From the data below, return only the lines from the one with "The image size" through the one with "1568x686 pixels. At", exact and inclusive, with pictures left out.

MATERIAL FOR THIS EXERCISE
================================

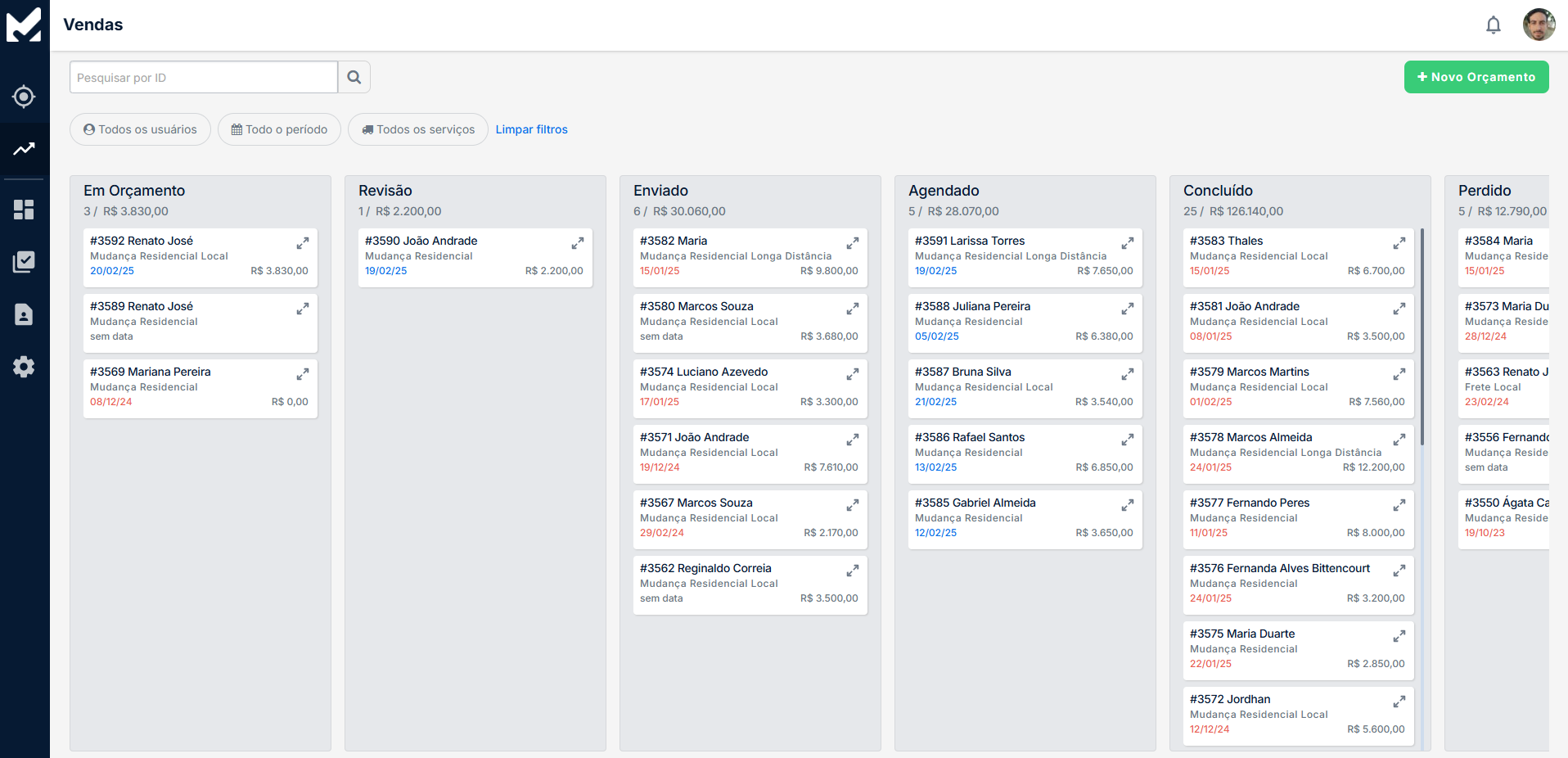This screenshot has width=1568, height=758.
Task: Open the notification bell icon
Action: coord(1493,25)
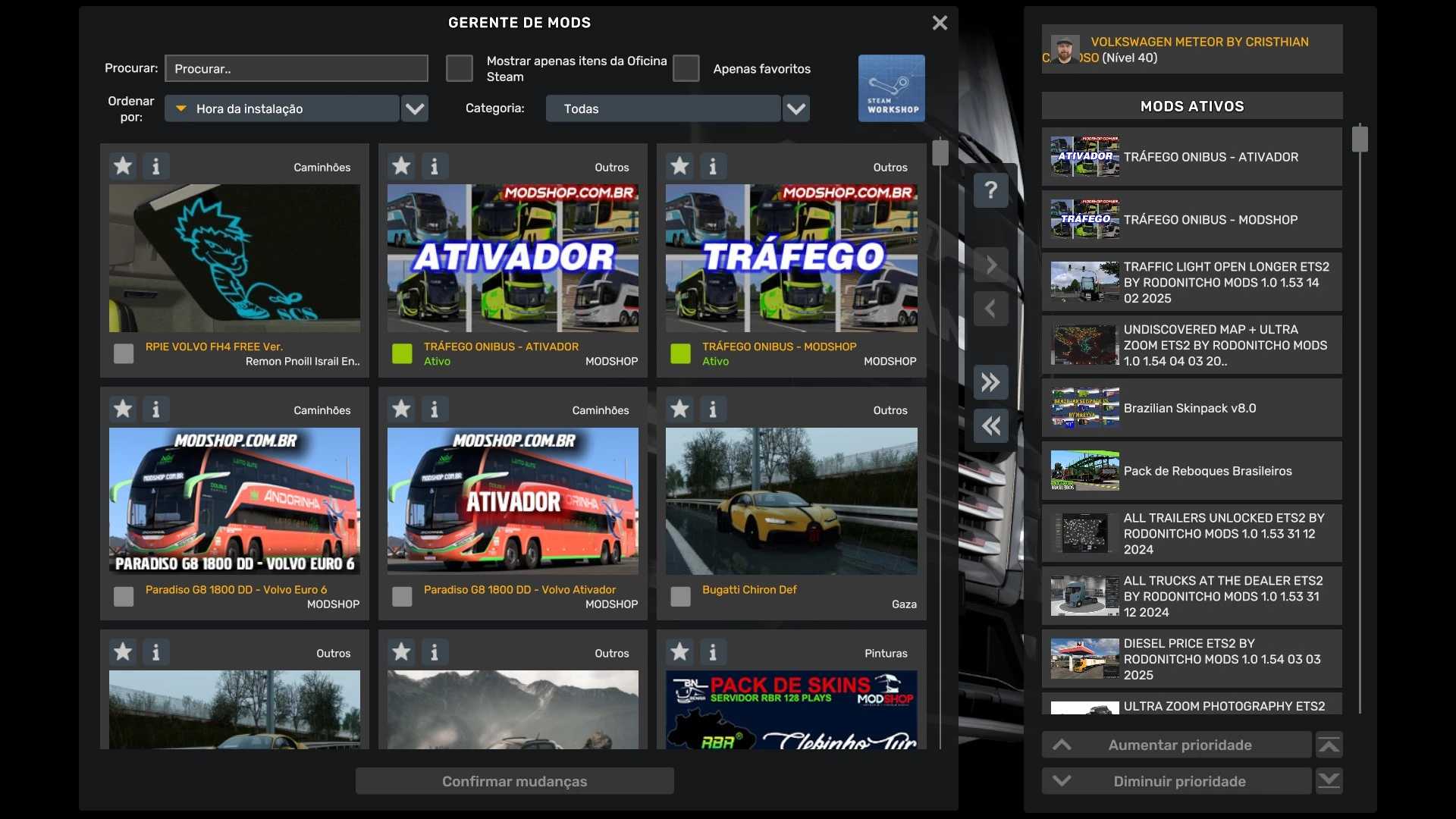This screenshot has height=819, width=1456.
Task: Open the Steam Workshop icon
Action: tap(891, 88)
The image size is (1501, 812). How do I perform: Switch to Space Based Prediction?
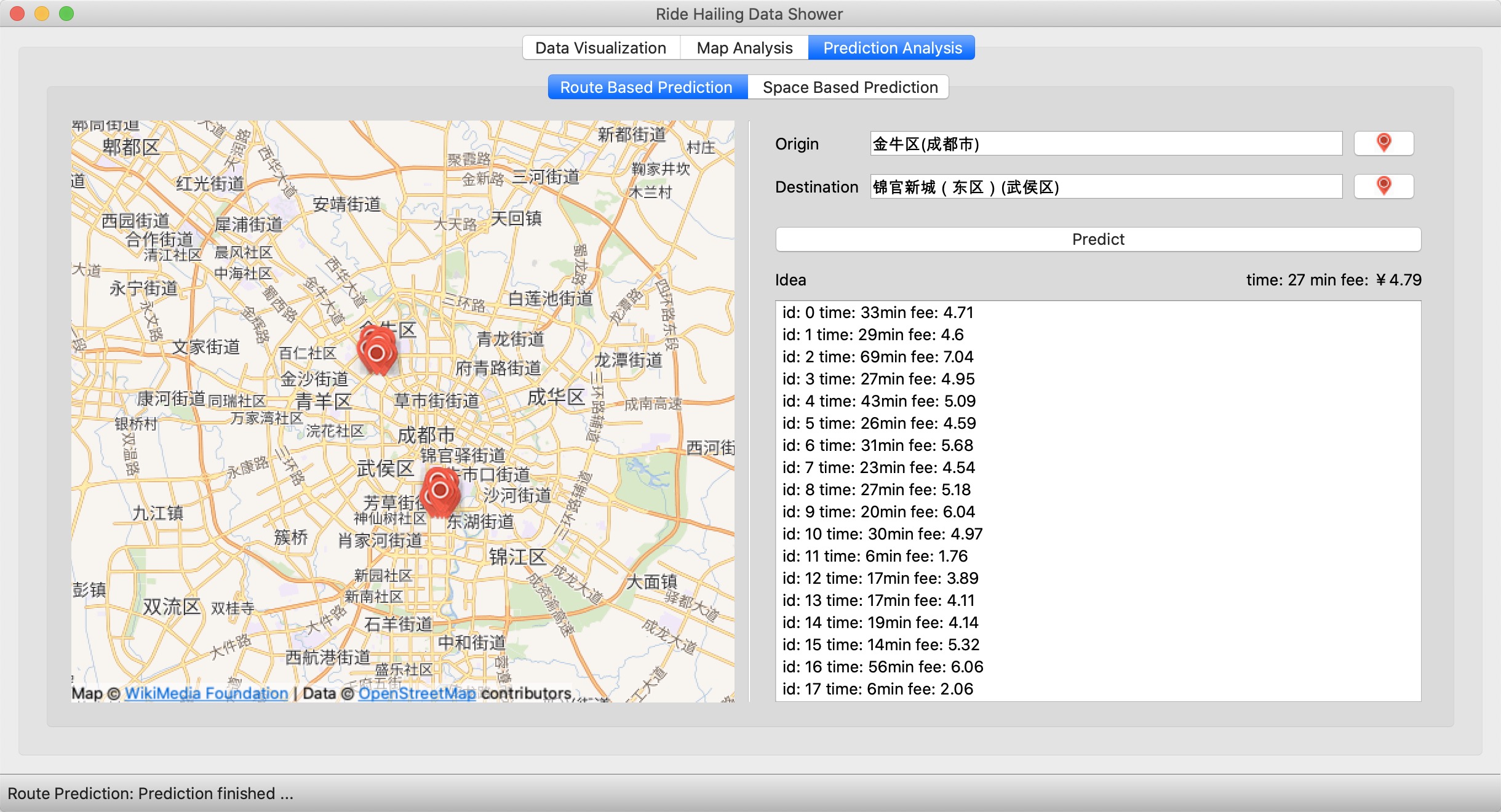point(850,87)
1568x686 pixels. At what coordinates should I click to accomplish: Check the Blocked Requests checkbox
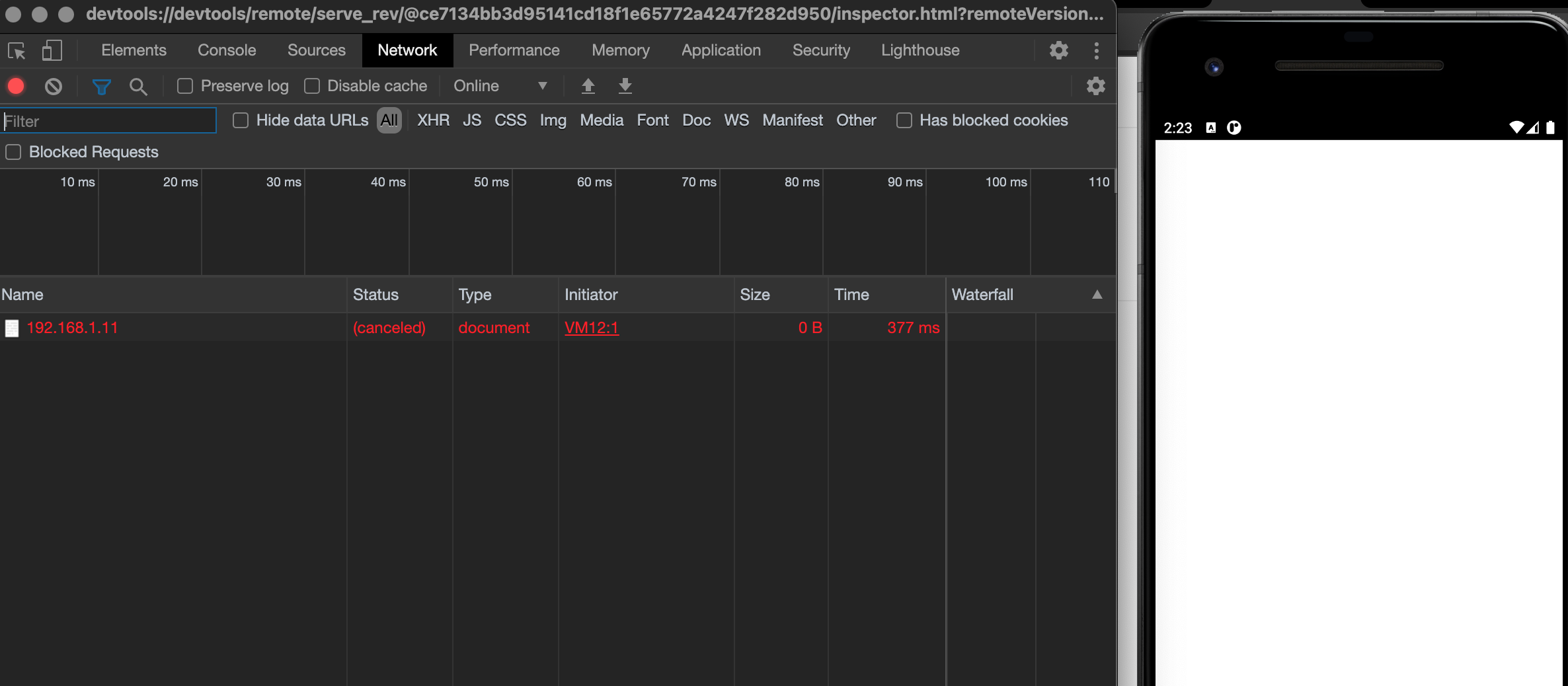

================================

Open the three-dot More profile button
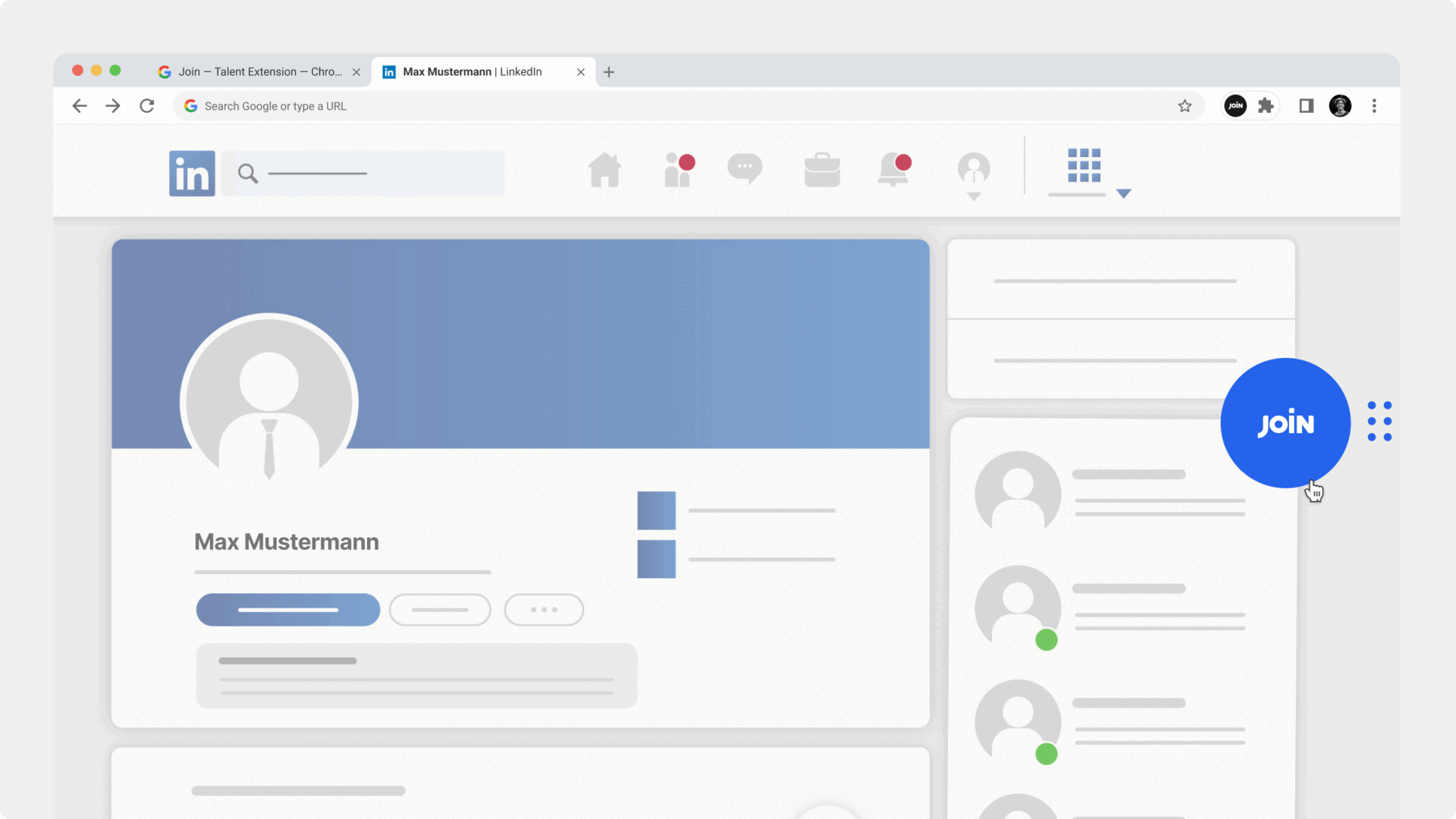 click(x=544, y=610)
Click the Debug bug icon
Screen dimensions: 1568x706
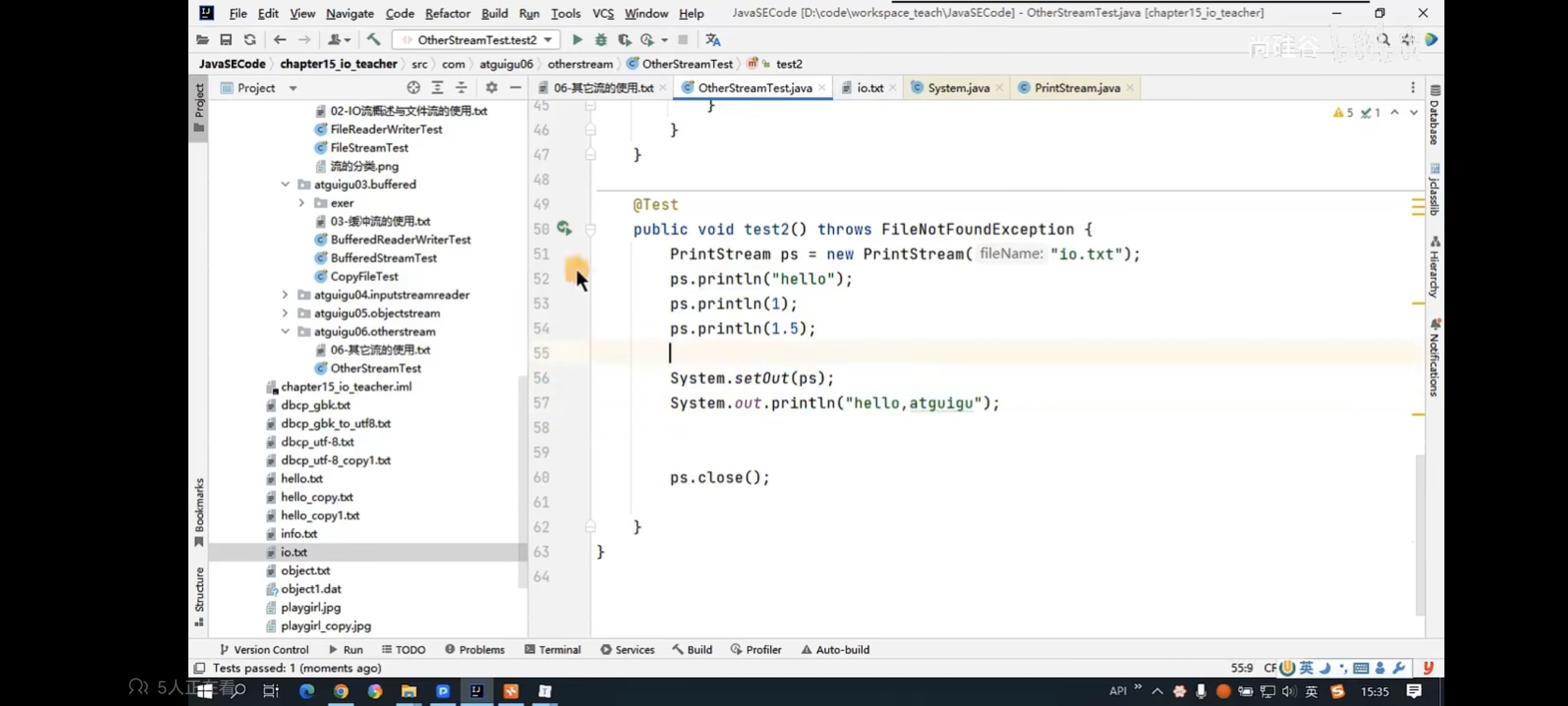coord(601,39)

================================

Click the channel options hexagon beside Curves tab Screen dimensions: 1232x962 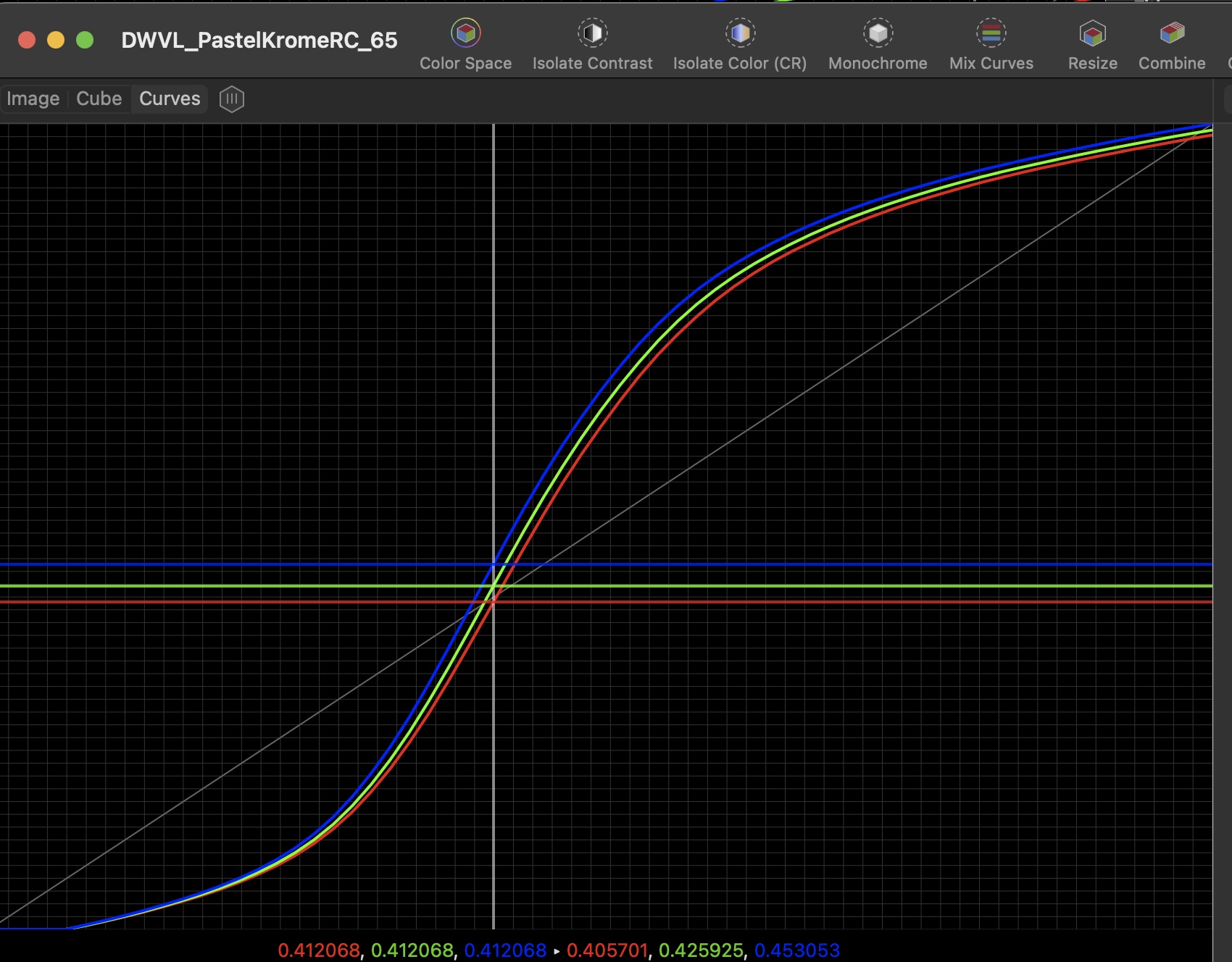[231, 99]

================================

TASK RESULT
The image size is (1501, 812). How do I perform: Switch to Space Based Prediction?
point(850,87)
1568x686 pixels. At what coordinates should I click to accomplish: Check the Blocked Requests checkbox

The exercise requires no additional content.